I say this with some conviction as the data already proves it. Of
course, there will continue to be a certain number of analysts and
individuals who believe the Fed and Central Banks will continue to propping
up the market until they retire and are playing golf while under the care and
maintenance of a dozen or more prescription drugs.
Unfortunately, for these shortsighted individuals, they fail to understand
how ENERGY plays a vital role in this highly over-leveraged debt based
financial market. If we remove ENERGY from the equation, I
would imagine the Fed and other assorted Central Banks could continue
printing money and GDP growth forever.
This is the downside of specialization, especially in the analyst
community. Basically …. THE BLIND LEAD THE BLIND… right over
the cliff.
That being said, I am not going to focus on energy in this article as I
believe many readers’ eyes would glaze over. I will leave the detailed
discussion for another day.
THE DEATH OF PAPER GOLD & SILVER
Okay, let’s get back to the Death of paper gold and silver. If we
look at the change in paper gold and silver buying from 2006-2015, we will
notice an interesting trend. Let’s look at the following charts:
As we can see, something interesting happened with the net build
of both Gold and Silver ETF’s after 2010. Basically, there wasn’t
any. And if we look at the gold chart, it was actually negative.
From 2006 to 2010, the Global Gold ETF’s experienced a net build of 61.4
million oz (Moz) versus 122.8 Moz of physical bar and coin demand. In
the silver market, Global Silver ETF’s reported a build of 569.3 Moz compared
to 528.9 Moz of Official Coin & Bar demand during the same time period.
Now, let’s compare that to the second five-year time period after the
precious metals prices peaked in 2011 and then declined to the present lows.
Not only did demand for Global Gold ETF’s decline 2011-2015 (2015 f =
forecasted) compared to the previous five years, it went negative by 21.2
Moz. This was in stark contrast to the huge increase in physical gold
bar and coin demand of 208.8 Moz during the same time period.
Furthermore, we see the same trend taking place in the silver
market. Investors purchased a record 994.1 Moz of physical silver bar
and coin demand during the 2011-2015 time period compared to a paltry 18.2 Moz
build in the world Silver ETFs.
When we study the difference in paper gold and silver buying versus
physical bar and coin in the past five years… there’s just no
comparison. Investors purchased record physical gold and silver
while staying away from the paper ETF’s with a ten foot pole.
I would imagine the knee-jerk reaction from the typical analyst, dug up
from the Main Stream Media cemetery, is that demand for Gold or Silver ETF’s
declined due to a lower price. While this analysis makes just as much sense
as 2 + 2 = 4, why did the lower price motivate record physical precious metal
buying?
Come on now, investors purchased a stunning 208.8 Moz of physical
gold and nearly 1 billion oz of physical silver investment from 2011 to 2015
while demand for Global Gold & Silver ETF’s fell into the cesspool.

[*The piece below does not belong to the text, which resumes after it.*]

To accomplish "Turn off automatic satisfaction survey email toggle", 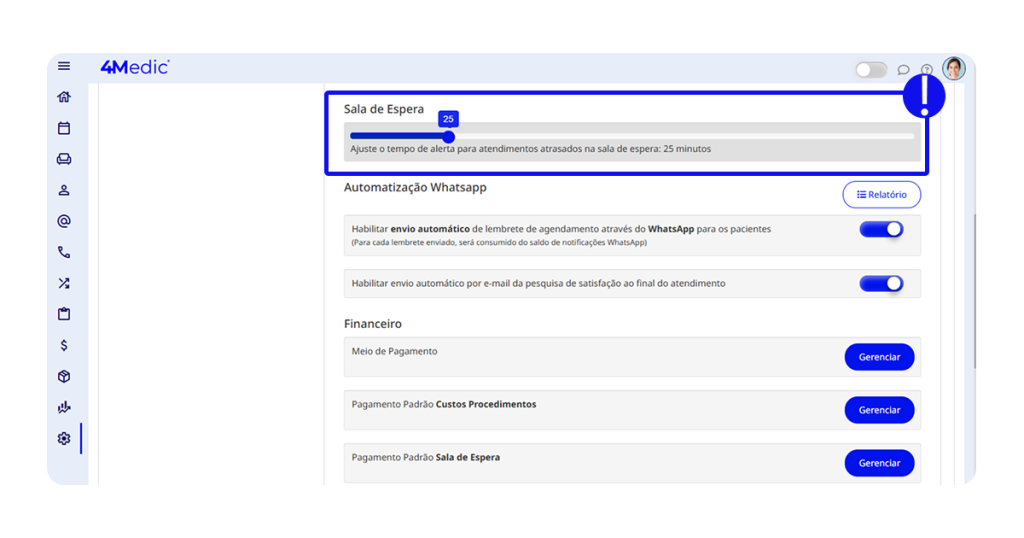I will 881,284.
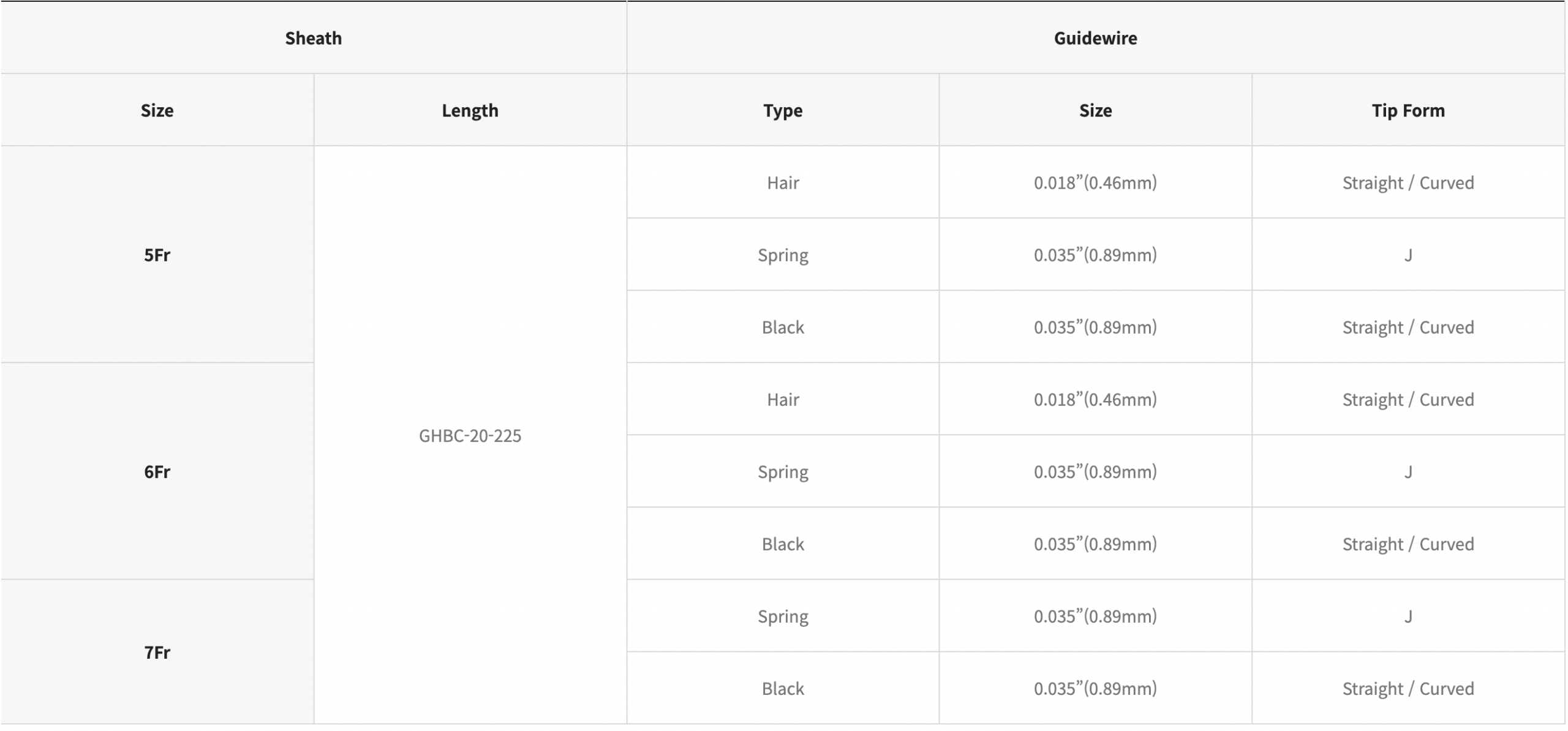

According to my analysis, this signifies the DEATH of PAPER Gold &
Silver. All we need now, is a good heart attack to finally get the
overweight, flabby and inherently weak fiat monetary system to stumble and
fall into the gutter.
Lastly, I get a kick going around and reading some of the comments on the
alternative precious metal sites. Seems as if some of these sites are
now taken over by individuals who think the so-called “Gold & Silver
Bugs” have been duped by precious metal pumping charlatans. Never a
dull moment nowadays.
These individuals are like the fickle nature of the public….
RIDING HIGH when times are GOOD and the first ones to crucify those when
TIMES are TOUGH. Regardless, these individuals, like many of
the analysts they follow, do not truly understand the ENERGY DYNAMICS that
are currently destroying every aspect of this highly leveraged debt-based
financial economy.
While could go on length as to why this is true, let’s just say….
GOD HATH A SENSE OF HUMOR.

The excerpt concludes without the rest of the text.